── DATA EXCERPTS ──
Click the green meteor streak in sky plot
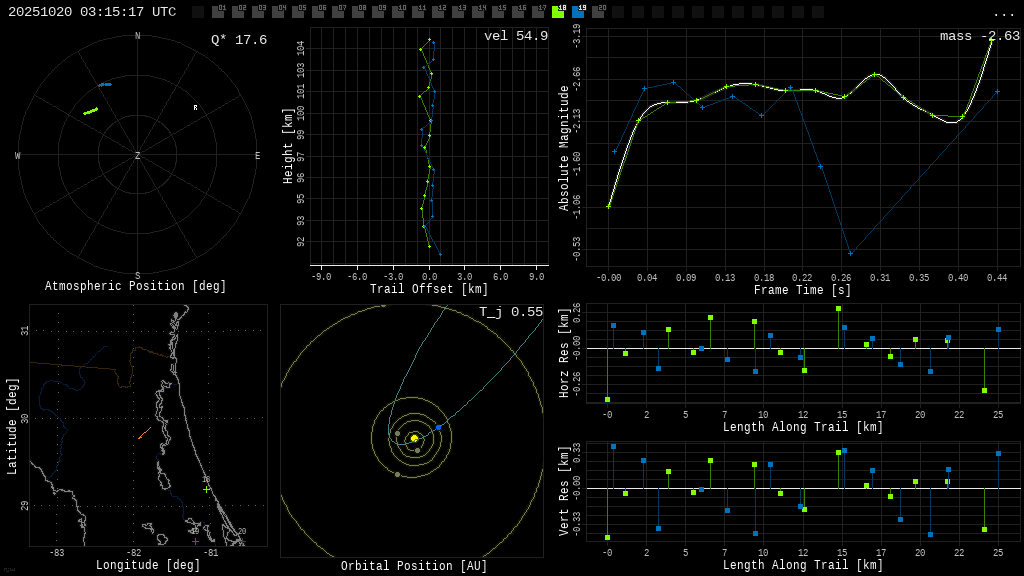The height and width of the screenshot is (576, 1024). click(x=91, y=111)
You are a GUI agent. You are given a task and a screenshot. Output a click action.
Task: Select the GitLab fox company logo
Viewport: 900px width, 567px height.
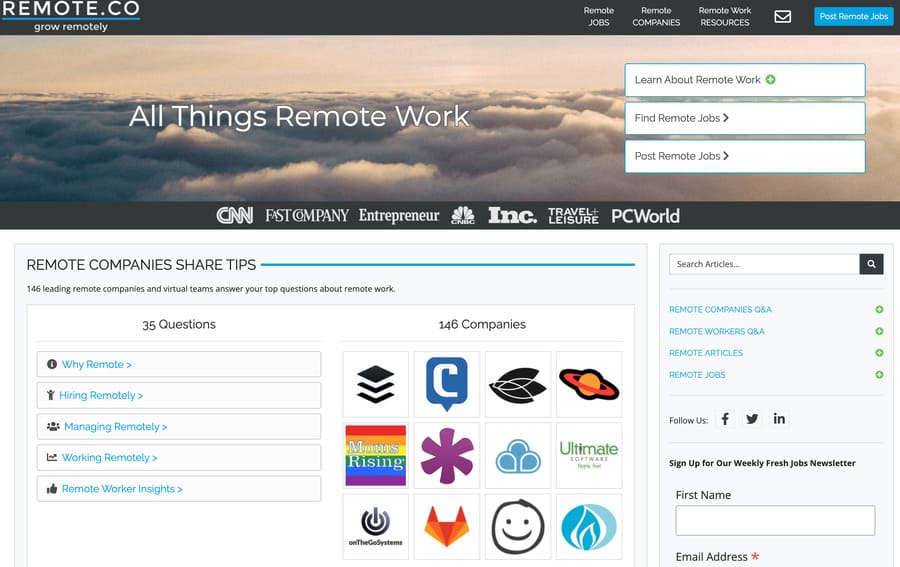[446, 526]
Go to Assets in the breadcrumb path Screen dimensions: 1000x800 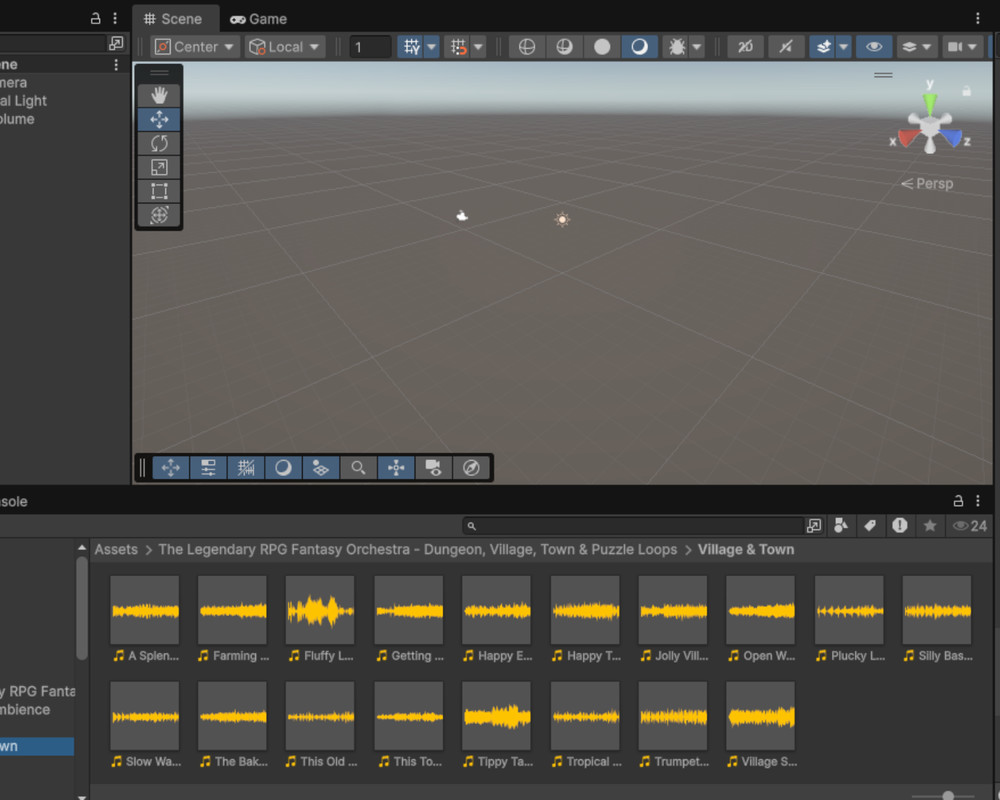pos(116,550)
───
- WHAT THE TASK ASKS -
Retype exactly. Include each line from the start of the material through the line holding "Task: Select the GitLab fox company logo", and leave the pictures out.

- RESULT OF THE EXERCISE -
Click the green meteor streak in sky plot
The height and width of the screenshot is (576, 1024). click(x=91, y=111)
You are a GUI agent. You are given a task and a screenshot. Output a click action.
Task: Select the GitLab fox company logo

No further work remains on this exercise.